This series sits between the ‘Clear Vision’ posts and those scheduled to appear as ‘Greater Khorasan..’
‘Clear vision’ treated folio 5v in some (but not complete) depth as a relatively accessible example of the manuscript’s approach to mnemonic imagery, and also with an aim of offering detailed comment on one detail of the many which, by 2011, had led me to conclude that most of this botanical imagery saw its first enunciation in the Hellenistic period and in a specifically Hellenistic environment – albeit one influenced by Egypt.
Folio 5v also allowed me to raise two questions I consider important but which were previously unexamined: first, why anyone native to medieval Europe should have found such curious images of interest and, secondly, why they should have been of such interest that no effort was made to render the information they convey into such forms and conventions as would have made it intelligible to a western audience; that is, employing the pictorial language and -grammar of the western tradition.
That the imagery was not ‘translated’ into Latin terms certainly made easier the present task of identifying its original character and subsequent stages of alteration (chronological stratigraphy). But it also meant that Latins of the medieval period would have found most of the botanical imagery as incomprehensible as did Europeans of the seventeenth-, nineteenth-, twentieth- and earlier twenty-first centuries, for reasons and in ways analogous to those which render the written text unintelligible.
One must suppose, then, that for some time the manuscript was being passed down in conjunction with its explanation, and that it became useless only when that direct line of transmission-and-explanation was broken. For want of certain knowledge, I have merely supposed that that this break occurred in the late sixteenth- or in the early seventeenth century, possibly with the expulsion of the Jews from Prague in 1561, or with Jacub Hořčický’s sudden remove from Prague, subsequent imprisonment (1620) and a period of exile so soon followed by his unexpected death in in Mělník, fifty kilometres from Prague, in 1622.
Whether Jacub or some other person inscribed his name on it (scholars argue over whether the form is the Czech ‘z’ or not), and how Jacub had come by the manuscript (if he had) is still unknown. Nor do we know how or when it was given into the keeping of Georg Baresch – though by 1640 he had been labouring over it for some time.
These current posts, intermediate between the ‘Clear Vision’ series with its emphasis on the botanical imagery and the ‘Great Khorasan’ series which will focus on folios containing those figures termed ‘nymphs’ will explain why I assign to the second half of the thirteenth century or early years of the fourteenth century the transmission of both sections – from regions east of the Bosphorus to the western Mediterranean.

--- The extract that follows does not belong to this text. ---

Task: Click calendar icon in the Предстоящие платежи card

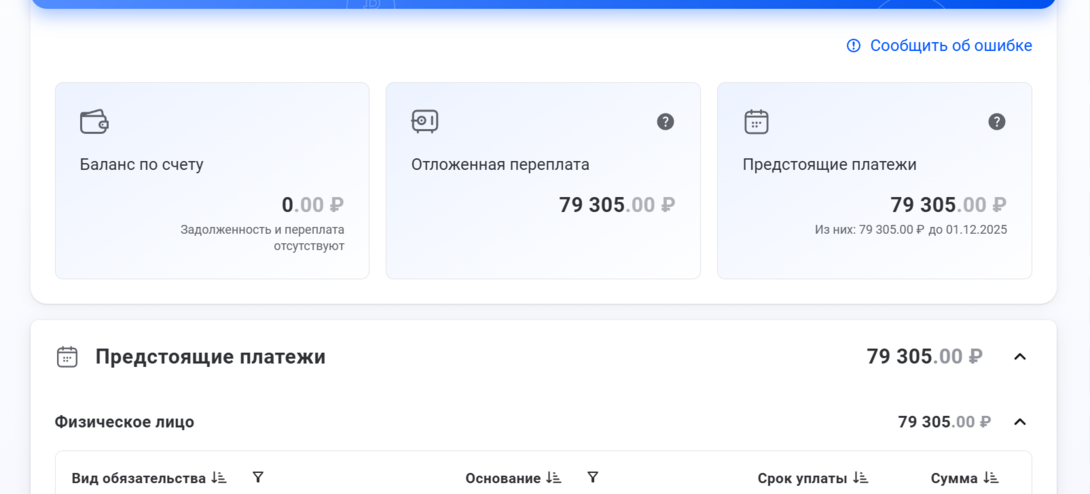Action: click(x=756, y=122)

Our present manuscript, exclusive of marginalia, is thus argued to have been derived from exemplars to which it is remarkably faithful.
We are also interested in what the manuscript’s internal evidence, and the historical sources, suggest as the most likely group or groups to have served as agents of transmission, and whether it is possible to identify the region of the western Mediterranean into which the matter was first brought.
 Recent Voynicheros may associate a Greek- or a Hellenistic theory with Koen Gheuens, who has taken it up with some enthusiasm, but as my more enduring readers will know, I reached that conclusion about the botanical section in the early stages of my research, publishing both evidence and the conclusion in my research blog ‘Findings’ before 2011. I have found nothing in subsequent investigation of other sections to contradict that conclusion, but much to support it and so have continued to assert the same ever since. Some of the Hellenistic-Egyptian imagery in the manuscript has roots older still, but one doesn’t wish to cause alarm and so I have forborne from explaining much of that. 🙂
 I consider the ‘Mnishovsky rumour’ near-worthless as historical testimony; because Mnishovsky could not have witnessed the alleged event; because the person repeating Mnishovsky’s alleged comments (themselves hearsay) would within eighteen months have ‘lost his memory of almost everything’ as an old friend writes to Kircher; and because if one accepts at face value the late account of some long-ago bit of hearsay, then there can be no reason to reject the attribution to Roger Bacon as author, and the bit about Rudolf’s paying some anonymous traveller/carrier 600 ducats (enough to pay for a scribe to make a 100 copies), yet accept the notion that ‘Rudolf once owned it’. The three items of this questionable hearsay are all of a piece, and no one item can be rejected without rejecting the rest so long as none of it has found any independent or objective historical support. Even Marci cannot have believed it, for although he had known Baresch, and Kircher and of the manuscript, for more than thirty years, he had evidently never thought it worth passing on before!
 An interesting version of the signature can be seen on one of the early, investigative posts at ciphermysteries (Jan.7th., 2009 ). The way the initial letter ‘J’ is rendered – in Pelling’s processed image – is reminiscent of the Voynich script’s “ornate P” – just btw.
Baresch evidently knew that the botanical folios depicted exotic plants, not ones native to the Mediterranean. He says so in his letter to Athanasius Kircher. “.. the volume contains pictures of exotic plants [NB not: ‘herbs’] which have escaped observation here in Germany.” (PUG 557 f. 353rv ). See the transcription and translation by Philip Neal.